Jeffrey Tucker has chimed in on the Alt-Right’s anti-capitalist turn:
“Libertarianism then became a low performer for recruitment. That’s when the shift became apparent. The new language of the alt-right is all about denouncing corporate capitalism for failing to do its bidding. They say that capitalism is too politically correct, is excluding them from social media, is declining to let them use financial tools to raise money, and is generally promoting their enemies in cooperation with the media.
The left often accuses capitalism of doing things for which it is not actually guilty, such as excluding the poor, exploiting workers, ravaging the earth, and so on. The alt-right, however, is mostly attacking capitalism for things that corporations are, in fact, doing and doing well. These people are not popular people, and their views have proven poisonous for venues like Twitter and Facebook, and are banned not for PC reasons, but simply because they reduce the value of the platforms. …
It’s also true that the market has always provided a main impetus for breaking down tribal barriers. It thinks in terms of individual rights because it is designed to appeal to individual minds. If your goal is the promotion of group solidarity and exclusion, it is not a good tool. Its watchwords are inclusion and empowerment of everyone. It was the gradual liberalization of markets and the technology and universalist values that came with it that ended slavery, promoted minority and women’s rights, and created this thing we call the middle class. …”

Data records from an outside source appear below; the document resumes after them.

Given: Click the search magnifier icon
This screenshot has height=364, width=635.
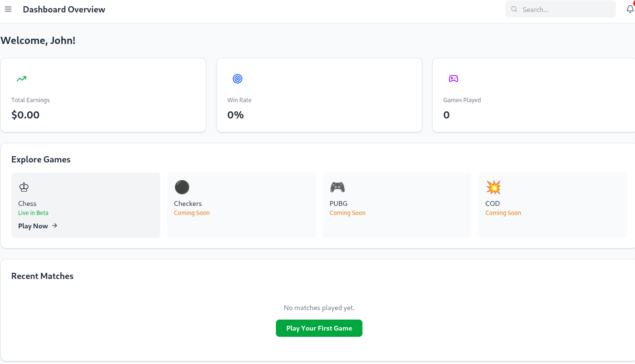Looking at the screenshot, I should point(515,10).
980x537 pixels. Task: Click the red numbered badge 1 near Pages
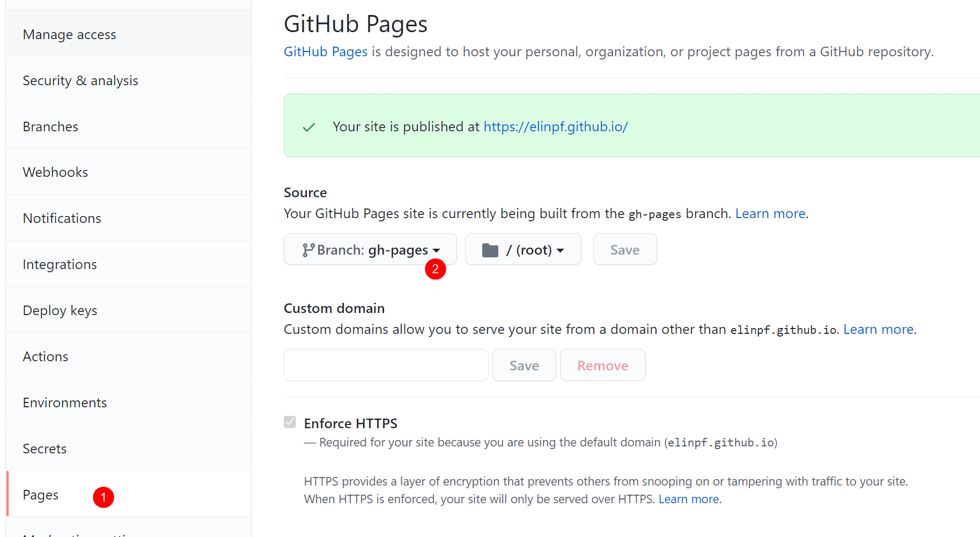click(x=103, y=497)
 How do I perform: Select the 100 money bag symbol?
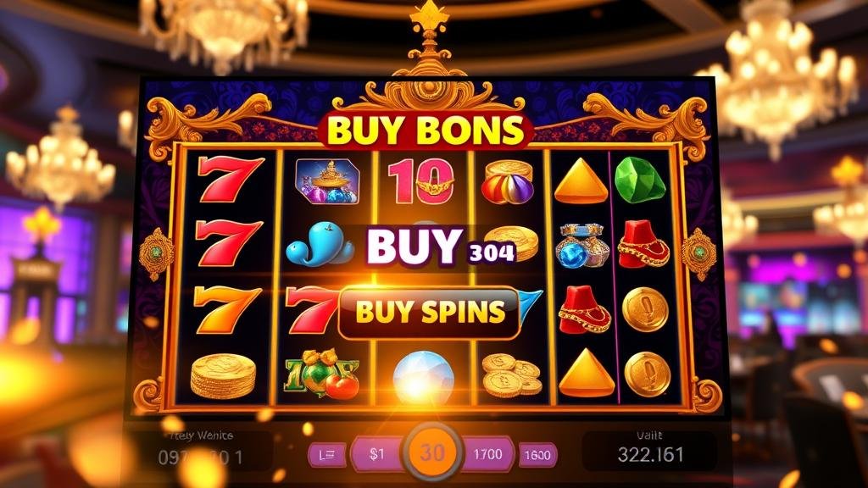click(321, 373)
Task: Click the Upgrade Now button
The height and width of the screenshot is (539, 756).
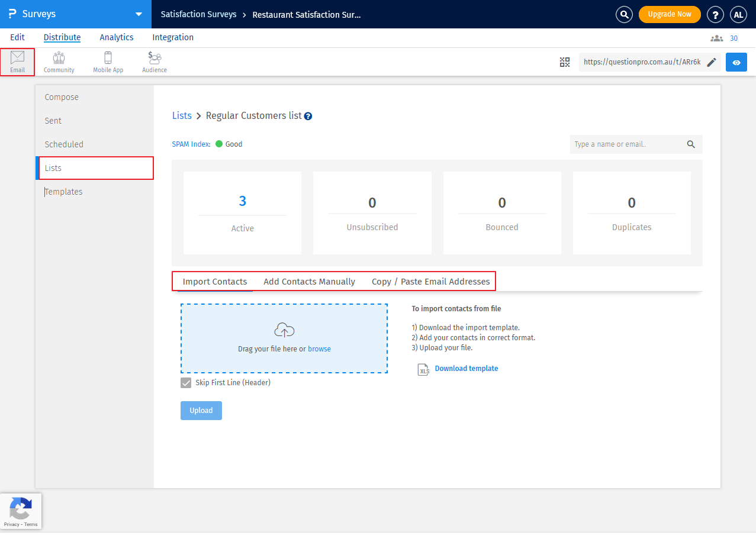Action: pos(670,14)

I’m surprised it took so long.
Anyway, I agree with much of what Jeffrey Tucker says here except for his conspiracy theory about the origins of the Alt-Right. The truth is that lots of disaffected young people were genuinely attracted to the Ron Paul presidential campaigns, libertarianism and Objectivism. After the Iraq War, they were alienated from George W. Bush and mainstream conservatism. Ron Paul’s principled antiwar stance resonated with many of them. I went through that phase myself around 2002 to 2003.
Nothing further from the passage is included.